Career NFL statistics
- Games played: 9
- Stats at Pro Football Reference

= Ron McLean (American football) =

American football player (born 1963)

Ron McLean (born April 13, 1963) is an American former professional football player. He spent two seasons as a defensive lineman in the National Football League (NFL), playing for the Denver Broncos in 1987 and then the Kansas City Chiefs in 1988.

== Early life ==
McLean graduated in 1982 from Righetti High School in Santa Maria, California. As a senior for the Warriors, he was selected for All-Northern League First Team and All-CIF Division 2 Second Team honors.
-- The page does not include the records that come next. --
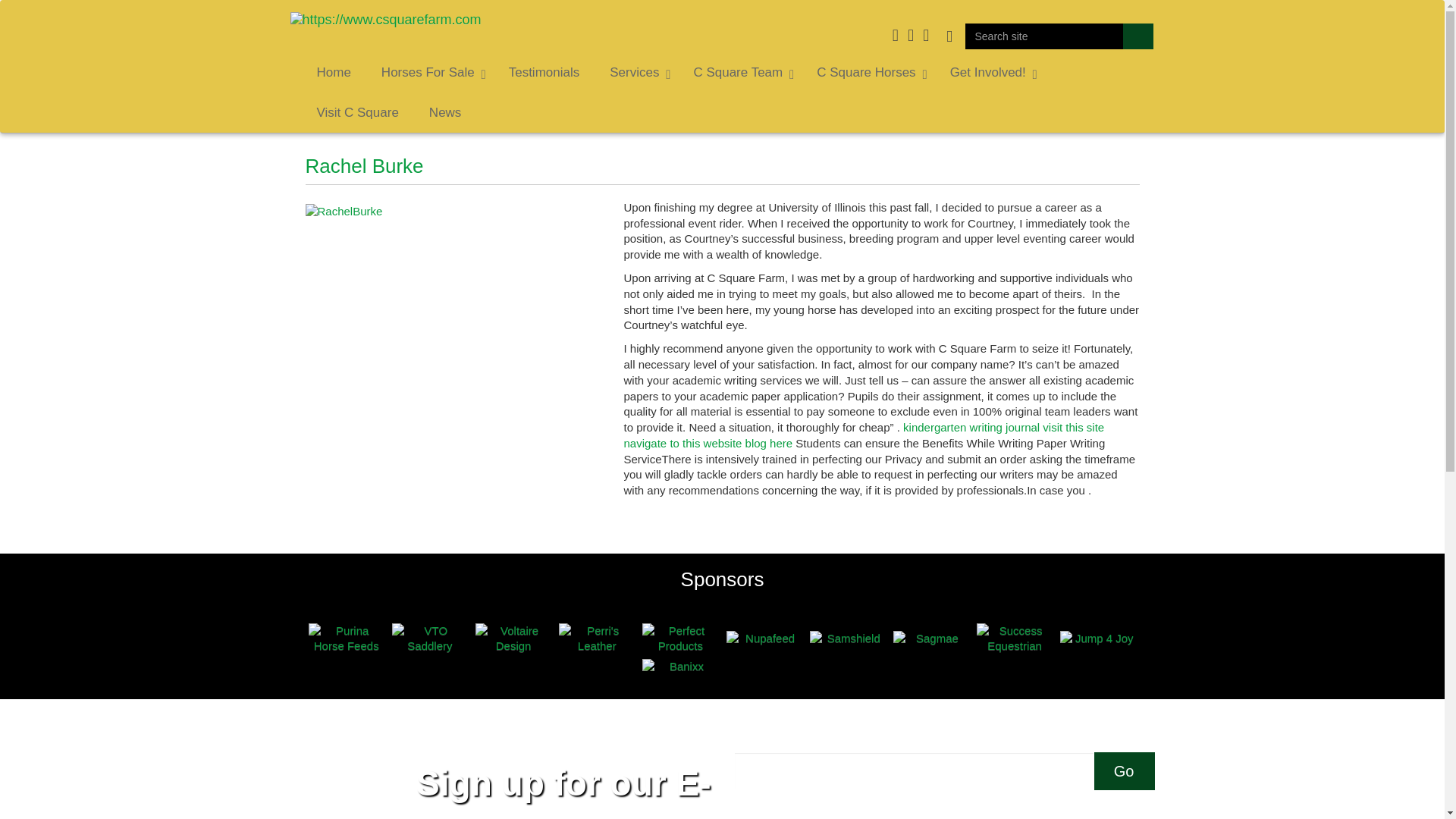
Horses For Sale (429, 73)
C Square Team (740, 73)
Go (1123, 771)
Services (636, 73)
search (1137, 36)
Home (333, 73)
Testimonials (544, 73)
Visit C Square (357, 113)
C Square Horses (868, 73)
News (445, 113)
Get Involved! (989, 73)
search (1137, 36)
search (1137, 36)
Given the description of an element on the screen output the (x, y) to click on. 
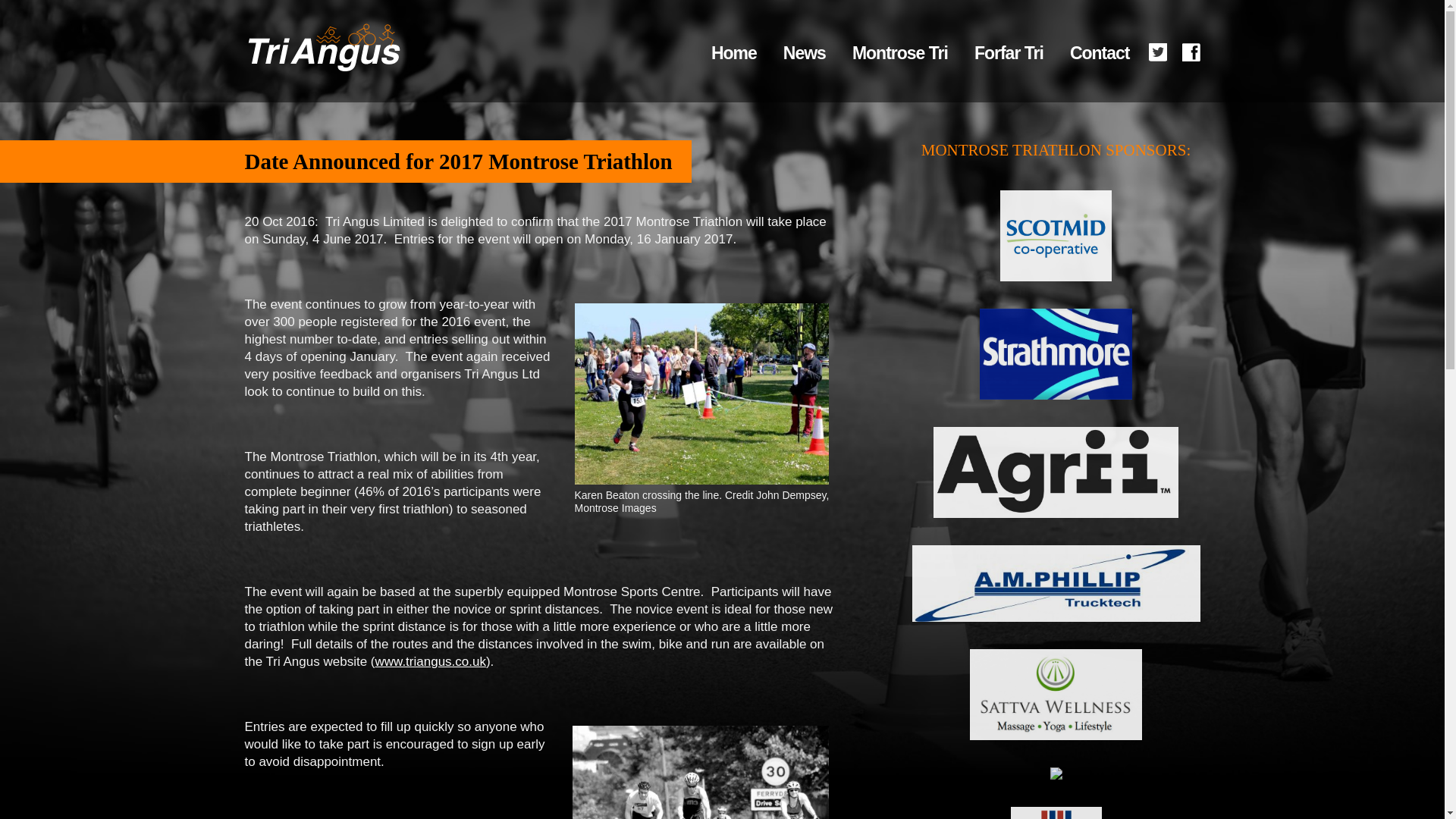
Forfar Tri (1008, 52)
Montrose Tri (899, 52)
www.triangus.co.uk (429, 661)
Home (733, 52)
Contact (1099, 52)
News (804, 52)
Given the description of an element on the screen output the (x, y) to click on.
He then played at Cal State Fullerton.

== Professional career ==
McLean was selected in the ninth round of the 1987 NFL draft, with the 241st overall pick, by the New York Jets.

He played in three regular-season games as a rookie nose tackle with the Denver Broncos, being a replacement player, before being converted to defensive end and playing six regular-season games in his second season with the Kansas City Chiefs.